### TASK OBJECTIVE
Wherever a line in the data below holds "Pests", copy that line.

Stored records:
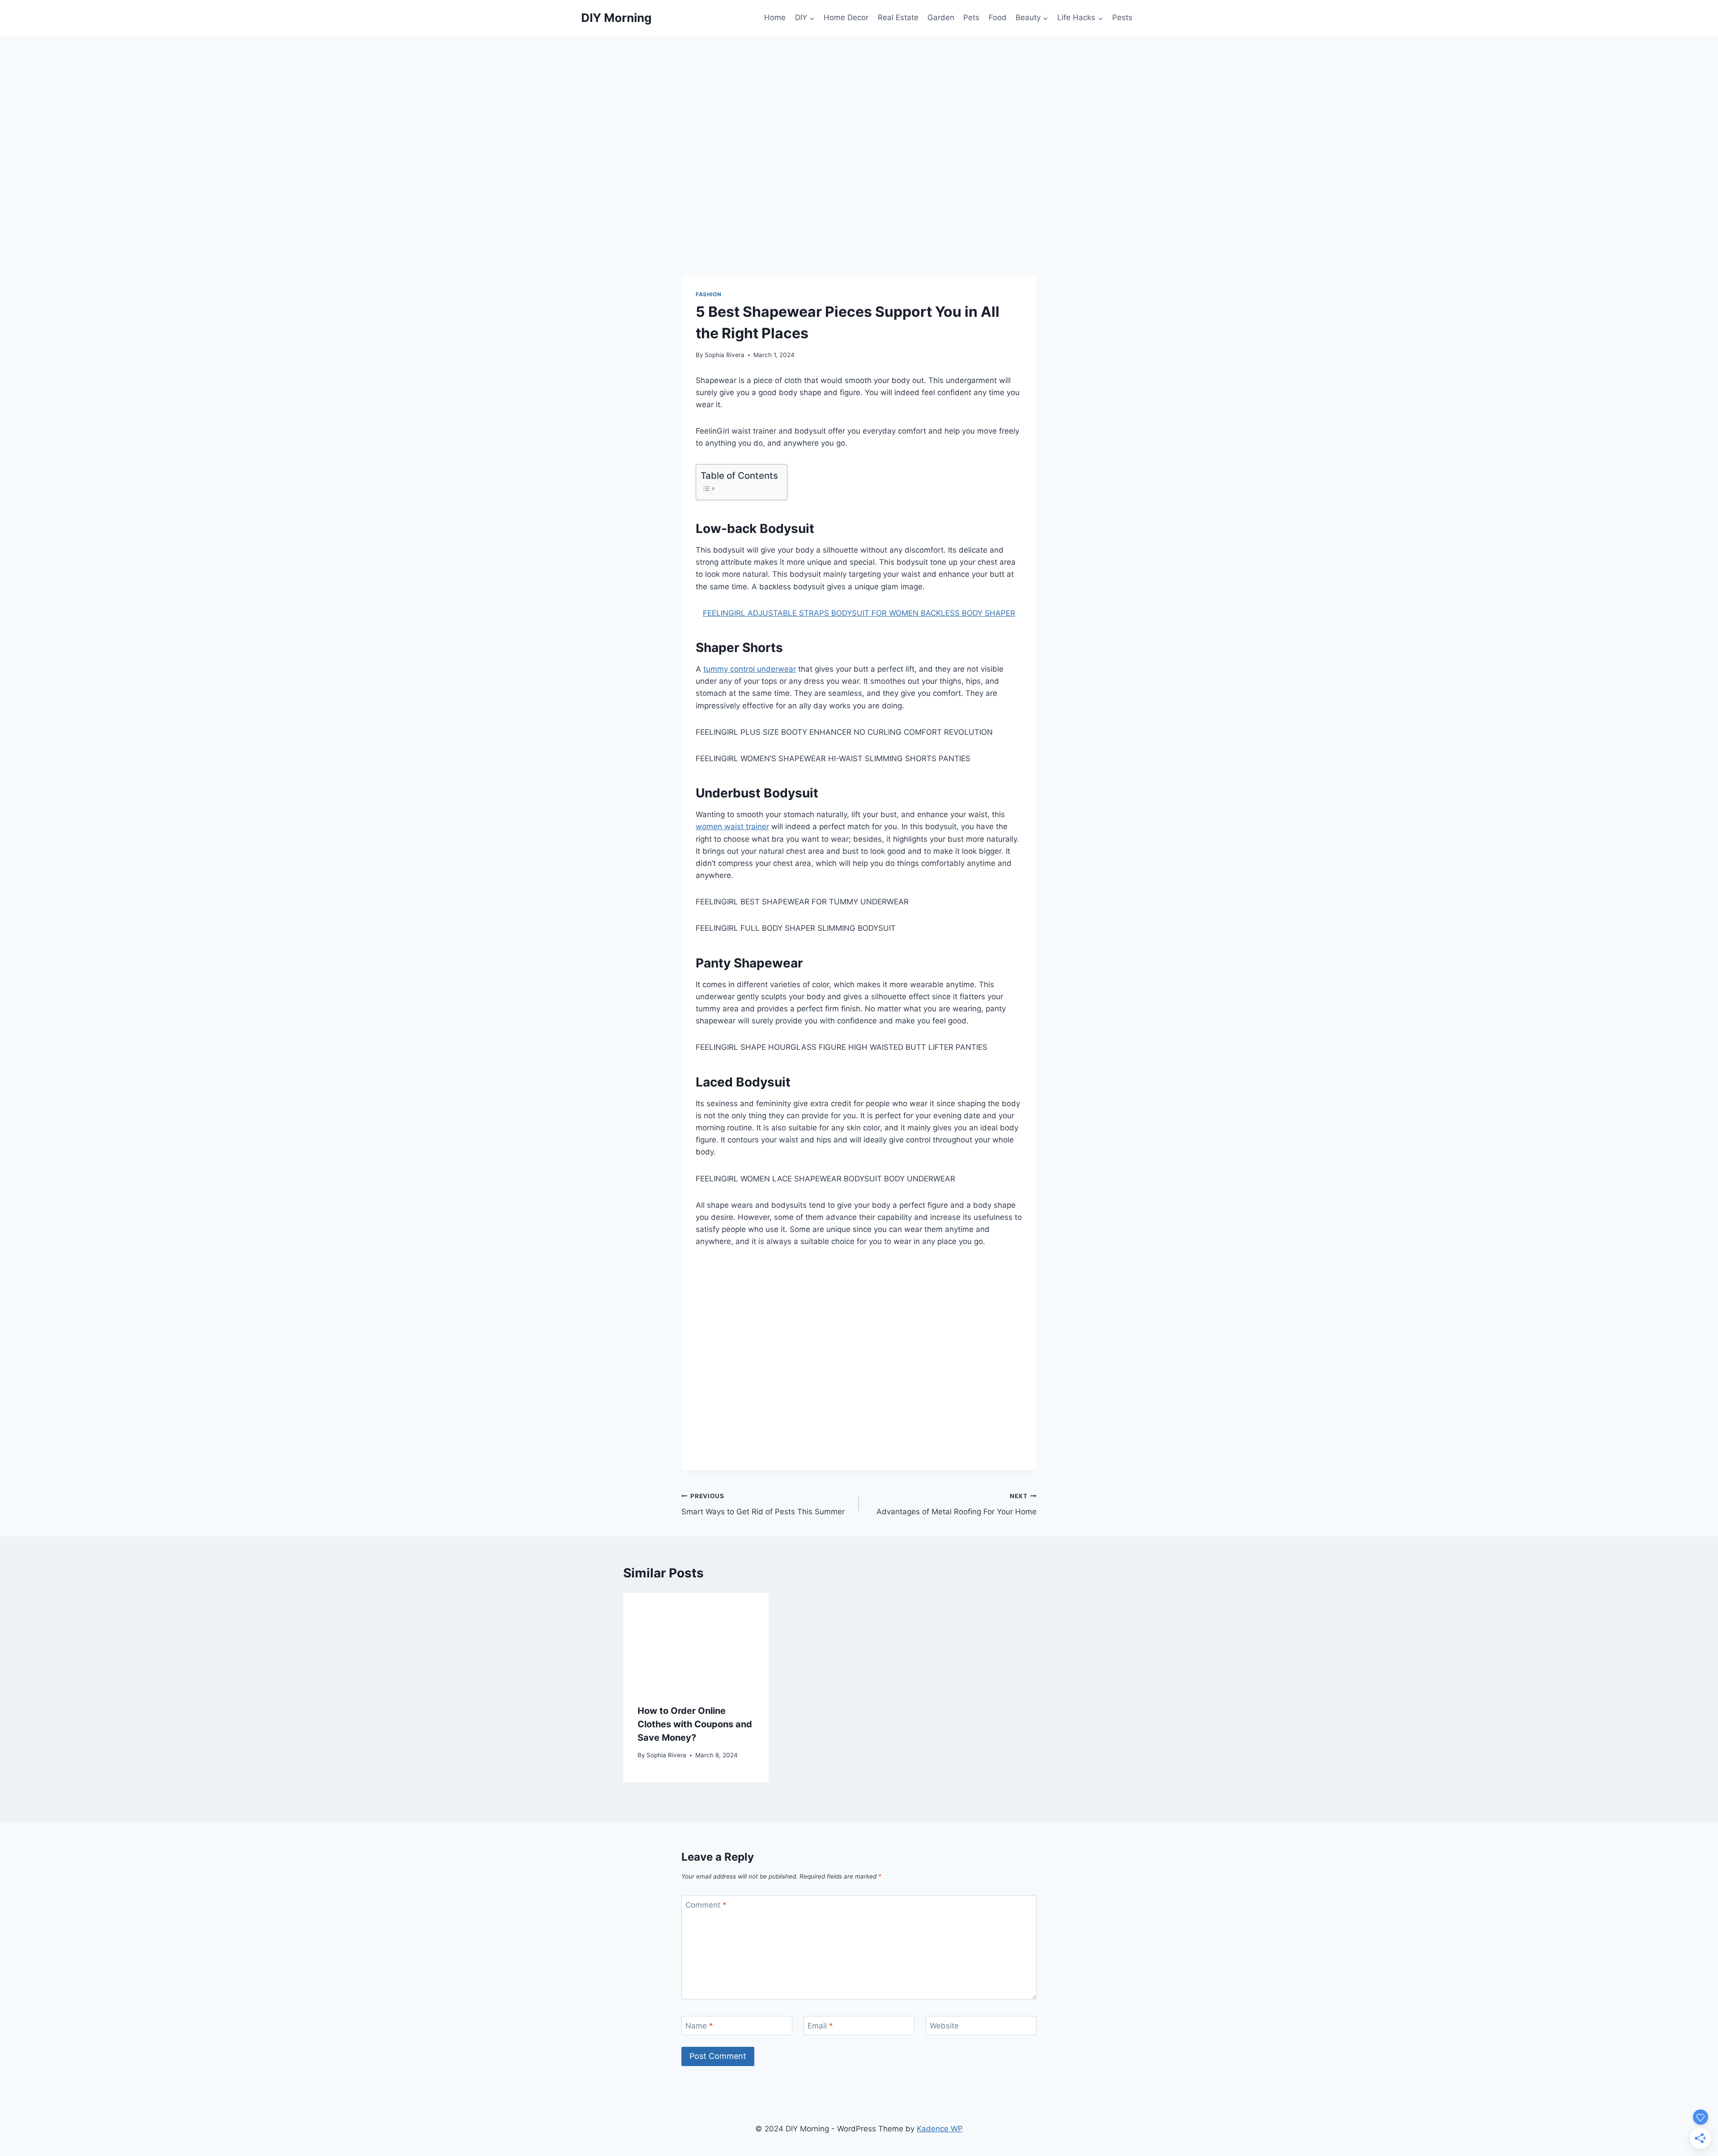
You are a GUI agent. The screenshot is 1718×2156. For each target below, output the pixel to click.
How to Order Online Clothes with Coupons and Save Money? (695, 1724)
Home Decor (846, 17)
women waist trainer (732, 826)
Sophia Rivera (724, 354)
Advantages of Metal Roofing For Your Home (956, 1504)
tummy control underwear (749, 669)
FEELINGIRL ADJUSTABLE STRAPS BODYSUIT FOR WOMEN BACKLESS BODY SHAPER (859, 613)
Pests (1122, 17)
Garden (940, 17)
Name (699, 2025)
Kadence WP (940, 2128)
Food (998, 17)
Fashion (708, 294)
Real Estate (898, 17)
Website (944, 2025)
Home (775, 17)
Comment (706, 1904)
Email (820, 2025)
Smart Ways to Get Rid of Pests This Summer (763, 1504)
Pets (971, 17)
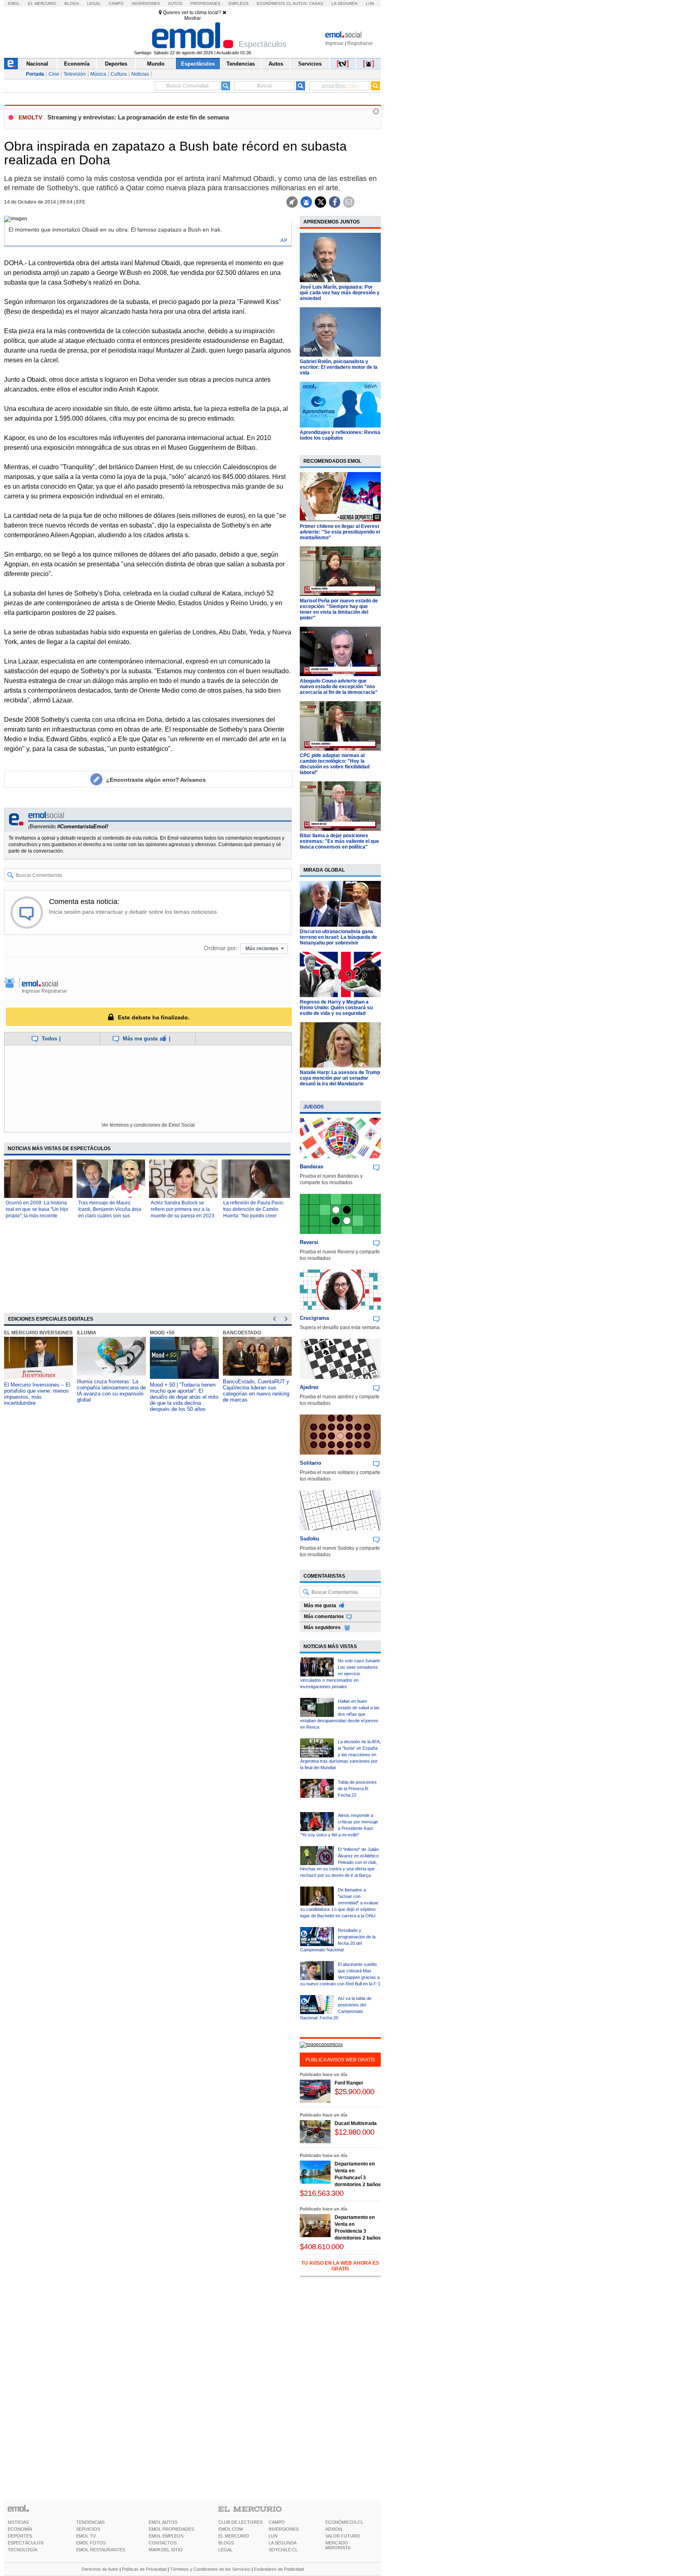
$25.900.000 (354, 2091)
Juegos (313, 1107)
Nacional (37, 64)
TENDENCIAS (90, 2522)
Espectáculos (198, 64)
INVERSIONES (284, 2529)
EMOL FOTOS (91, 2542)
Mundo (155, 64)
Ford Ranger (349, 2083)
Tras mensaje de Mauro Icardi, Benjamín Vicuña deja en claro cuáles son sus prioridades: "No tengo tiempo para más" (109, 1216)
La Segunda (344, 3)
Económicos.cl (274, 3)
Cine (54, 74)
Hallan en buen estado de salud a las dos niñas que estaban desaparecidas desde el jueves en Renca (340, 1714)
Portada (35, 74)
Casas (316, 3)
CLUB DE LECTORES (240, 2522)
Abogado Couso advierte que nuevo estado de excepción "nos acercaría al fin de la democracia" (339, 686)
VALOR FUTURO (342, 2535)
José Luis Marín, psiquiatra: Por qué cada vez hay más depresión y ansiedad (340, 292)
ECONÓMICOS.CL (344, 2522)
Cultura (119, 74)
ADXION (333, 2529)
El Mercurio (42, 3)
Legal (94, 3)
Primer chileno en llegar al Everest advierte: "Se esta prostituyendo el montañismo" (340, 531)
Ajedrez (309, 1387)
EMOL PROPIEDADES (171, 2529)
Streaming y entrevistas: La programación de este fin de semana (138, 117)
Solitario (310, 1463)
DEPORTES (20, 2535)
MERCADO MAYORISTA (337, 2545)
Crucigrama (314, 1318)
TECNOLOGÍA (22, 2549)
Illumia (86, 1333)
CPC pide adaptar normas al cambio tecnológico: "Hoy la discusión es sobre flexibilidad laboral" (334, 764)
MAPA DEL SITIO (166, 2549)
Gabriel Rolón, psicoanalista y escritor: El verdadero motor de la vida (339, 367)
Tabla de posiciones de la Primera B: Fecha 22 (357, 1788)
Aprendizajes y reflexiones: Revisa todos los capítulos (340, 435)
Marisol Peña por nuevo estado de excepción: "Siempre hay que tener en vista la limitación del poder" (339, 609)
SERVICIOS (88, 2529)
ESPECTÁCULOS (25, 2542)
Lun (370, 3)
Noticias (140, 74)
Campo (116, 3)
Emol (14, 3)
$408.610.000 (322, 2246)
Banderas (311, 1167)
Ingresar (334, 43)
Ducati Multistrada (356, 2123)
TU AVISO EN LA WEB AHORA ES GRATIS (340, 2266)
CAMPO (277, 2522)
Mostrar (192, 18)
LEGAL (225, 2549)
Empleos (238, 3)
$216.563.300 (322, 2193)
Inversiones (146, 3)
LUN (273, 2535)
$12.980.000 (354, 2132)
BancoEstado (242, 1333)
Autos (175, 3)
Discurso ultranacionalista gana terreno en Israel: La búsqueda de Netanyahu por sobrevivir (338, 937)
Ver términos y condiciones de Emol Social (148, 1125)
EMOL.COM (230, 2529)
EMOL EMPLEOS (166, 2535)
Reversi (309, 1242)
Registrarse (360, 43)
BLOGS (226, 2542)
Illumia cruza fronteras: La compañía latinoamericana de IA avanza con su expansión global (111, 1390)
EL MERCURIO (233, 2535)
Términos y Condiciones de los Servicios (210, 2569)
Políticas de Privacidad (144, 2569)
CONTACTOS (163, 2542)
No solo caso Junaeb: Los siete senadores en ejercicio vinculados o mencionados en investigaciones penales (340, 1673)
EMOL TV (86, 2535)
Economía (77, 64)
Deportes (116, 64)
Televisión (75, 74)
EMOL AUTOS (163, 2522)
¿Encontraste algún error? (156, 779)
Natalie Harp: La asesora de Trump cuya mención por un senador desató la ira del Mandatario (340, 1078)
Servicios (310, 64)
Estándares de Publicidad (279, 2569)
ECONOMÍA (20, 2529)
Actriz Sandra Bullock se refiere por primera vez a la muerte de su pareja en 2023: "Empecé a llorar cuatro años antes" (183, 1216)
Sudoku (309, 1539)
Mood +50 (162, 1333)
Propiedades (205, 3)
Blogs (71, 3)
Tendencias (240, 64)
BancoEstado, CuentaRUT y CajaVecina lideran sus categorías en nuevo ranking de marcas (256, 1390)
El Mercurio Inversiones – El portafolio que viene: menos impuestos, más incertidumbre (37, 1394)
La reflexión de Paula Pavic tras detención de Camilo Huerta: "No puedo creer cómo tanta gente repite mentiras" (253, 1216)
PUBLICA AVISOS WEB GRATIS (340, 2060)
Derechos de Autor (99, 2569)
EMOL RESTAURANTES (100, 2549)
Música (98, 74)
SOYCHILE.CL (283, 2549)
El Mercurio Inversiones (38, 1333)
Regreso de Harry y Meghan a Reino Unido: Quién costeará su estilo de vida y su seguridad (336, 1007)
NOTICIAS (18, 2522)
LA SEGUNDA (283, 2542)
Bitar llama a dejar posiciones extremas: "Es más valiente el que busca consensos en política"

### EXERCISE ANSWER
Pests (1122, 17)
Smart Ways to Get Rid of Pests This Summer (763, 1504)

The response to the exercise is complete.